Prescription Drugs and Sex—Not Always a Good Mix

IMAGE Joe S., a 50-year-old accountant, takes a prescription medication for his high blood pressure . Jane L., a 35-year-old computer programmer, alleviates her depression with another medication. They both feel good all day, but certain problems arise at night. Joe cannot maintain an erection and Jane takes a long time to have an orgasm. After a few months of these problems, Joe and Jane start to avoid their partners in bed. Sex becomes an ordeal instead of a pleasure. Joe and Jane's experiences are typical of many of Americans who take prescription drugs.If you are having these problems, you are not alone. A lot of prescription medications cause sexual dysfunction.

Sexual Side Effects

For many people, sexual dysfunctions as a side effect of medications come as an unpleasant surprise. It is not always common for doctors to discuss these side effects with their patients.If you suspect that a drug you are taking is affecting your sexuality, read through the brochure that came with your prescription. You may be relieved to discover that the drug is the problem and not yourself.Taking a drug that diminishes your sexual functioning does not mean the end of your sex life. There are many treatments that can alleviate sexual side effects.If you discover that the medications may be causing problems for you, talk to your doctor about making some changes. If your doctor is not open to discussing the problem with you, find one who will.

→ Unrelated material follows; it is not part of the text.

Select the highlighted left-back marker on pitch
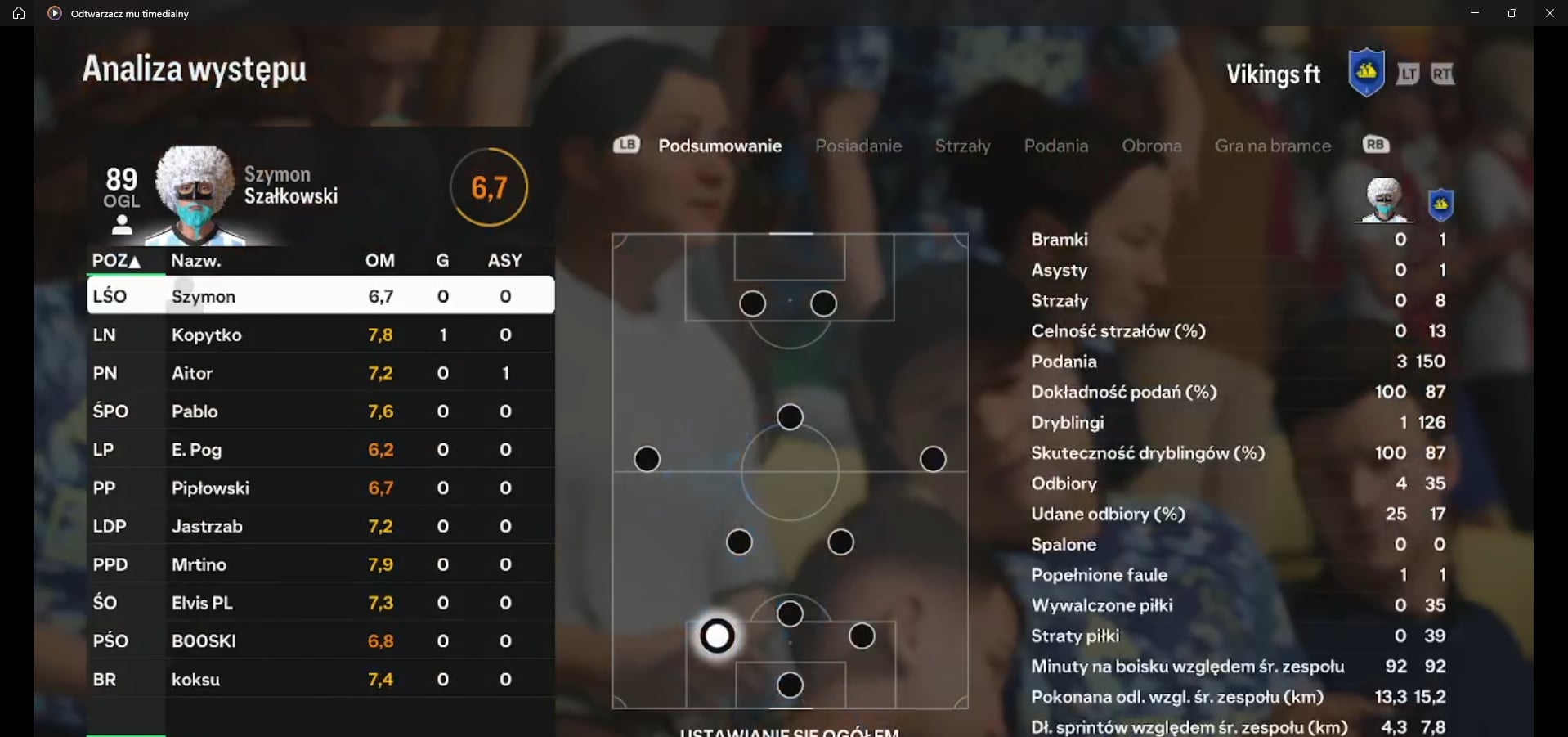The width and height of the screenshot is (1568, 737). click(717, 636)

High Blood Pressure Medications

High blood pressure medications can have a negative impact on sexual arousal by reducing the force of blood flow, which helps men to get erections and women to become lubricated.The following guide lists some prescription high blood pressure medications and their sexual side effects.
  • Diuretics can cause men to have difficulty getting erections, but have little effect in women.
  • Alpha-2 adrenergic agonists are strong drugs that are used less today than in the past. They can decrease sexual desire, arousal, and orgasm.
  • Beta blockers can make it difficult to ejaculate.
The first approach is usually to switch to a different drug or lowering the dosage. Another possibility is to stop taking the drug for a specified period, like a weekend, when you plan to have sex (a drug holiday). ( Note: This should never be tried without consulting your doctor.) If none of these approaches help or are not appropriate, impotence treatments are an option. There are oral medications, injections, or implants that are inserted into the penis. These approaches can help to produce erections. Sildenafil is one of the medications that can help improve a man's ability to have and maintain an erection. You may also want to talk to your doctor about drug antidotes that counter the negative sexual effects of high blood pressure medications. Do not be embarrassed to speak with your pharmacist, as well. They can provide valuable information to you and your doctor.